Court Opinion

ID: 6936536
Source: CourtListenerOpinion
Date Created: 2022-07-24 00:36:09.011302+00
Date Added: 2024-06-11T16:07:30.036373
License: Public Domain

HANSEN, Circuit Judge,
dissenting in part.
I respectfully dissent only from Part 11(B)(3) of the court’s opinion and only as to the properties involved in the January 22, 1991, transaction. I do not concur in the view that when the Shermans received the transferred properties, the properties were unencumbered. When the transaction occurred on January 22, 1991, the properties were still encumbered by the debtors’ preexisting deeds of trust to the bank. See Jt. App. 186 (11. 2-7).
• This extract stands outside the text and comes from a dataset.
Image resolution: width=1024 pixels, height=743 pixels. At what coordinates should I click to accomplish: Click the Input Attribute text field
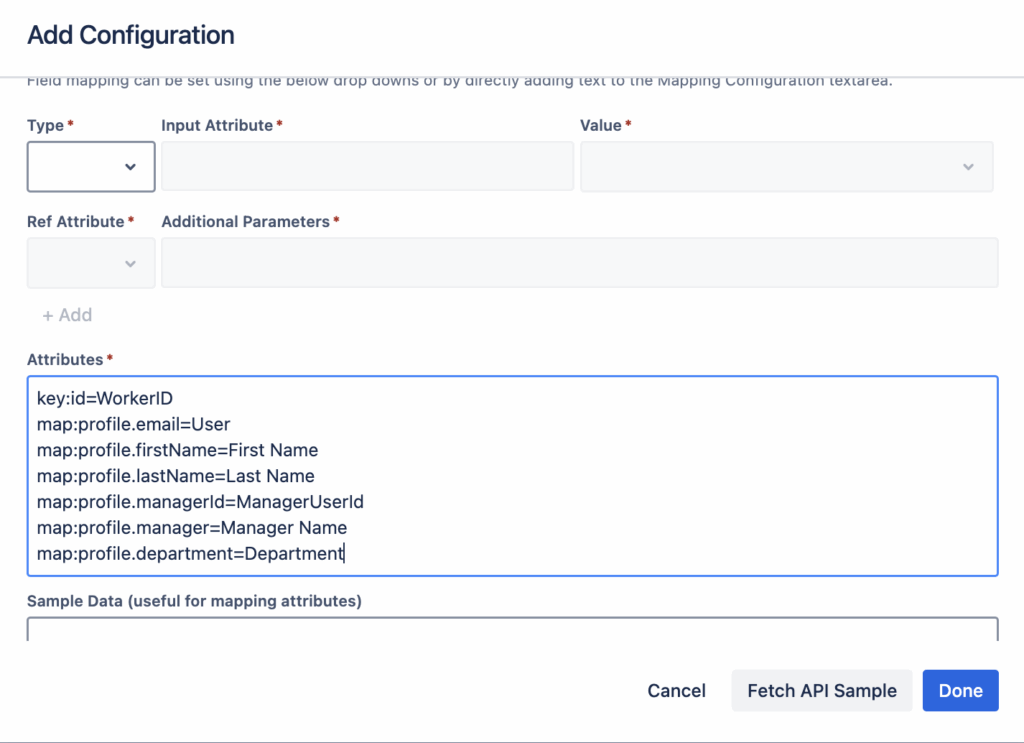point(367,166)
As far as I can determine from the record, those preexisting deeds of trust were not released of record until all of the papers (including the deed of transfer to the parents) were filed for record the next day. No banker worth his salt would release an existing mortgage until his new mortgage was on file. Thus, at the time of the transfer, the properties were still heavily encumbered.
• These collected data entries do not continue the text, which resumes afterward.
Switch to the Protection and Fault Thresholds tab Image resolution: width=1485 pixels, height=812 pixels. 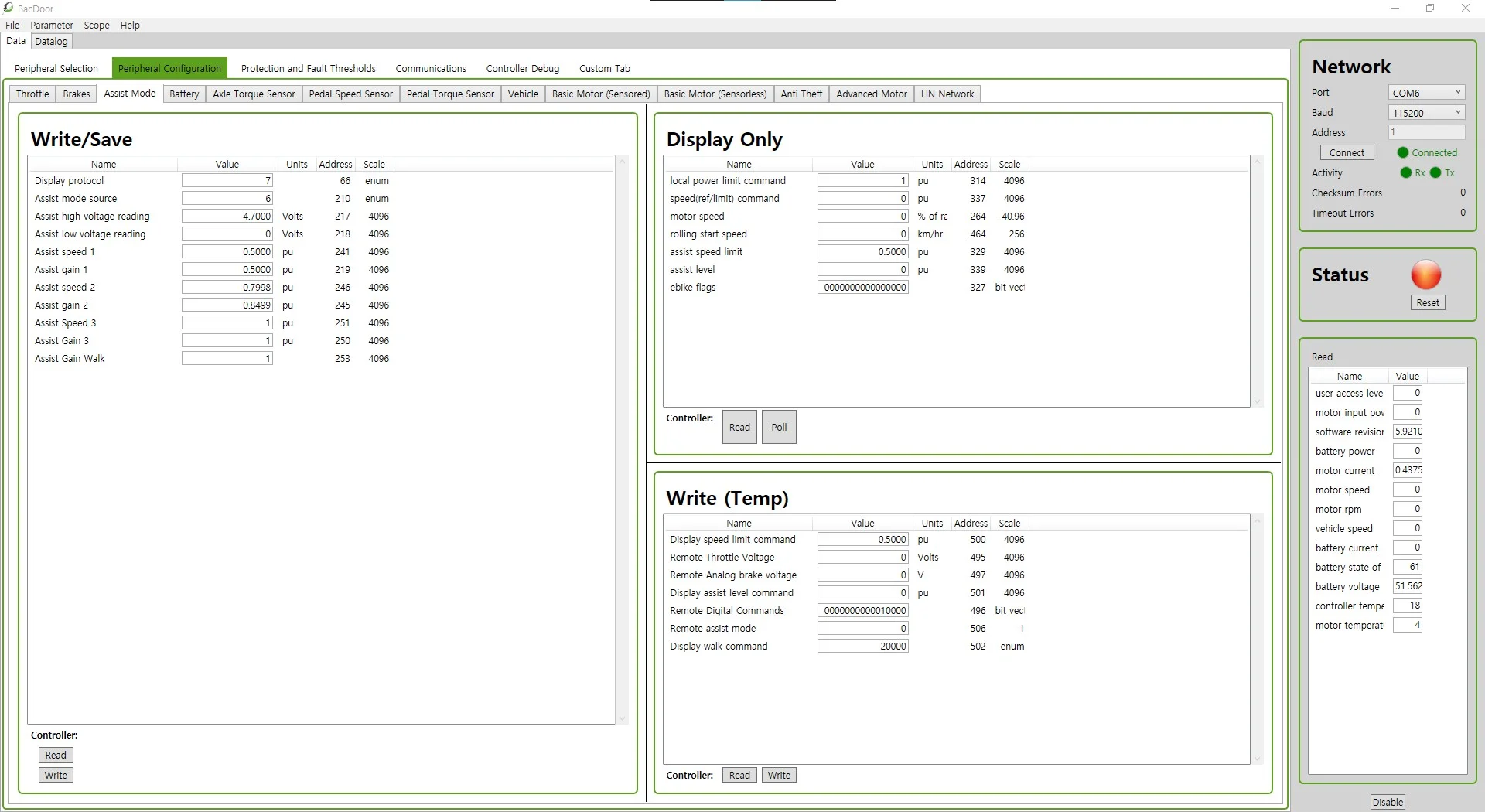[x=308, y=69]
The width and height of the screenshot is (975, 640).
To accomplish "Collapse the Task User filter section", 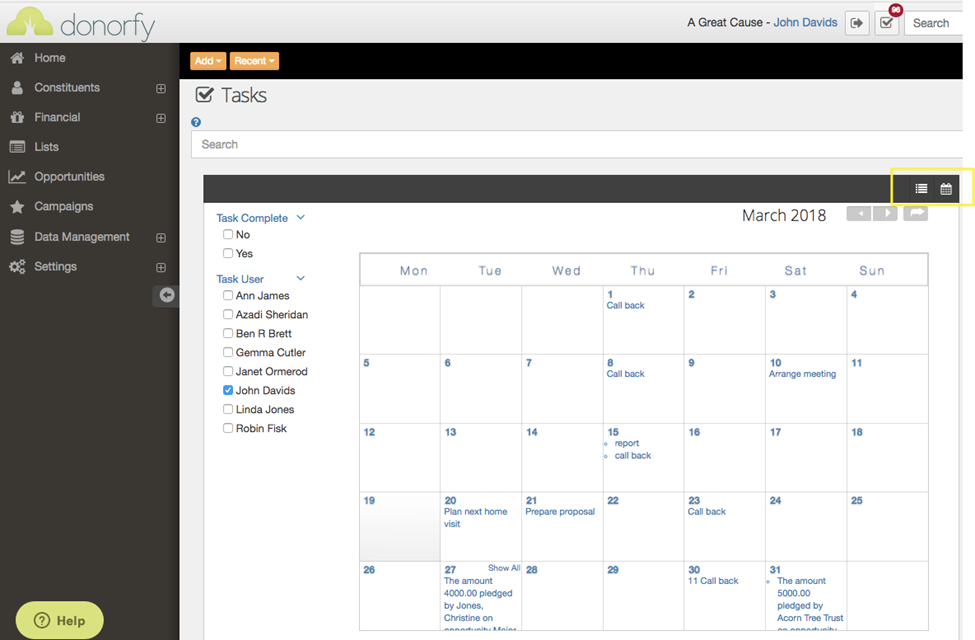I will [x=301, y=279].
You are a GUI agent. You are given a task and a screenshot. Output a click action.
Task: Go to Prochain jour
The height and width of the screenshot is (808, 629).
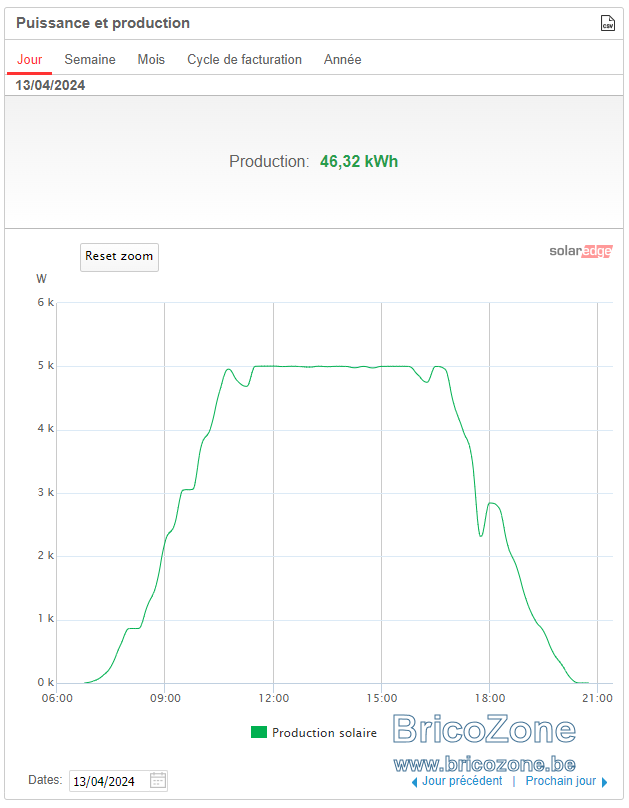(560, 781)
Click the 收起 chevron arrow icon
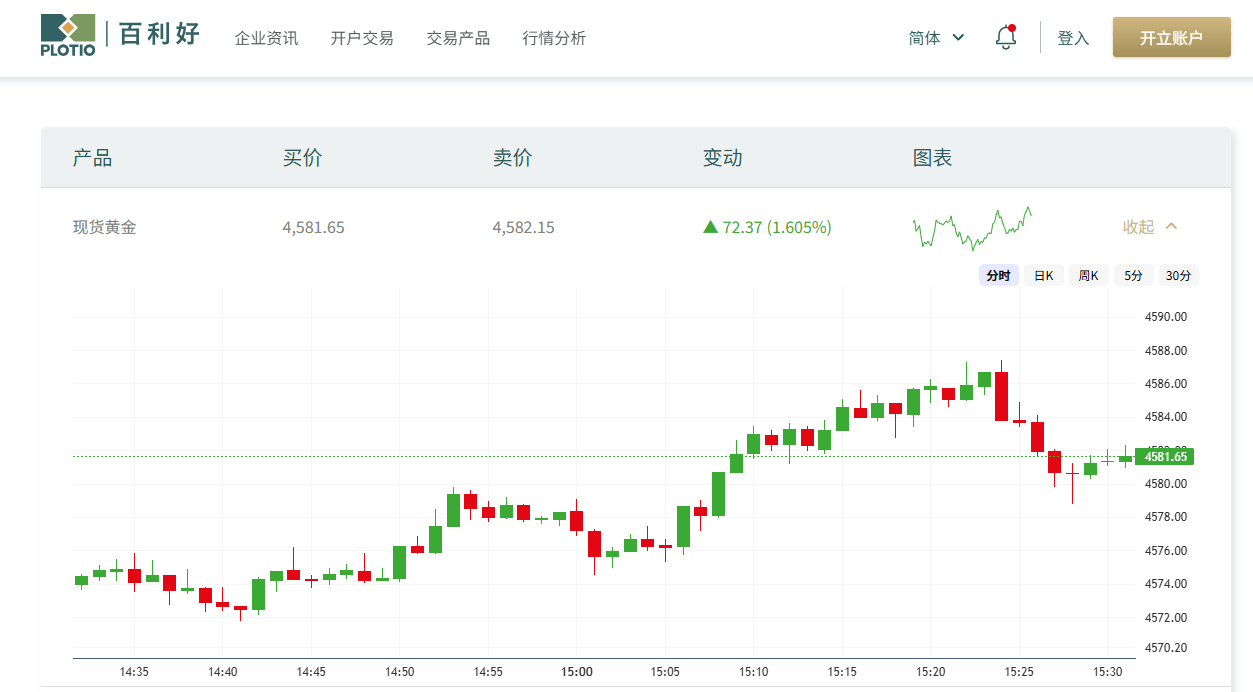This screenshot has width=1253, height=692. [1172, 227]
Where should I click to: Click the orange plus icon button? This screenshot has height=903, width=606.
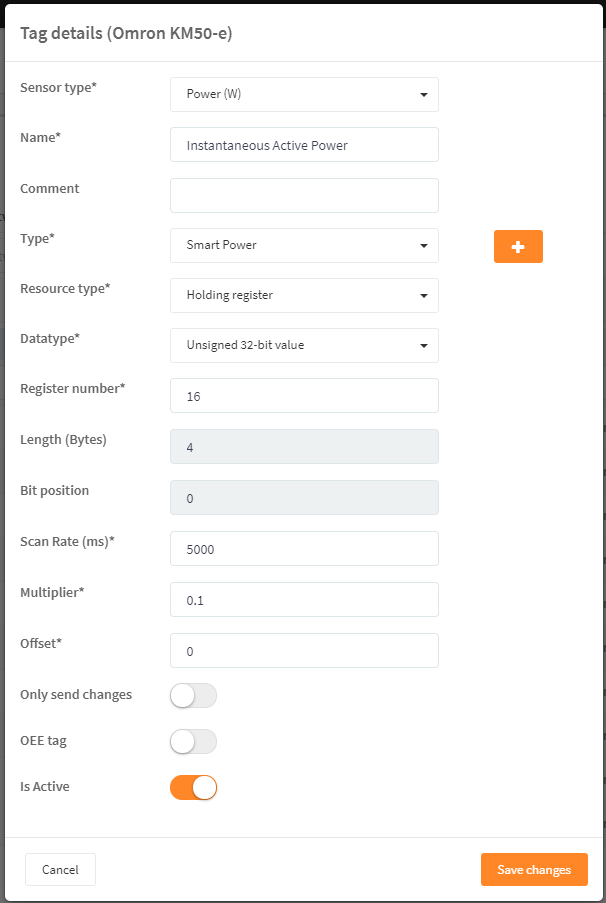pos(518,246)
*1059In my view, the trustee receives a double dip when the trustee is allowed both to recover the transferred properties and to avoid the' bank’s lien, contrary to 11 U.S.C. § 550(e). The bankruptcy estate is placed in a far better position than the heavily mortgaged bankrupts were in before the transfers occurred; it has the properties back free and clear of any encumbrance, all in a case where the bankruptcy court was willing to assume that no unsecured creditor was harmed by the transfers. In my judgment, that adds up to more than the single satisfaction § 550(c) permits the trustee to have and is not equitable. See In Re Skywalkers, Inc., 49 F.3d 546, 549 (9th Cir.1995) (“The avoidance and recovery provisions simply allow a trustee to return a [debtor] to its condition before the preferential transfers.”)
Because I can find nothing in the bankruptcy court’s memorandum opinion or in the district court’s affirming opinion discussing the applicability of § 550(c) in this case, I would remand this issue to the district court for remand to the bankruptcy court for further consideration.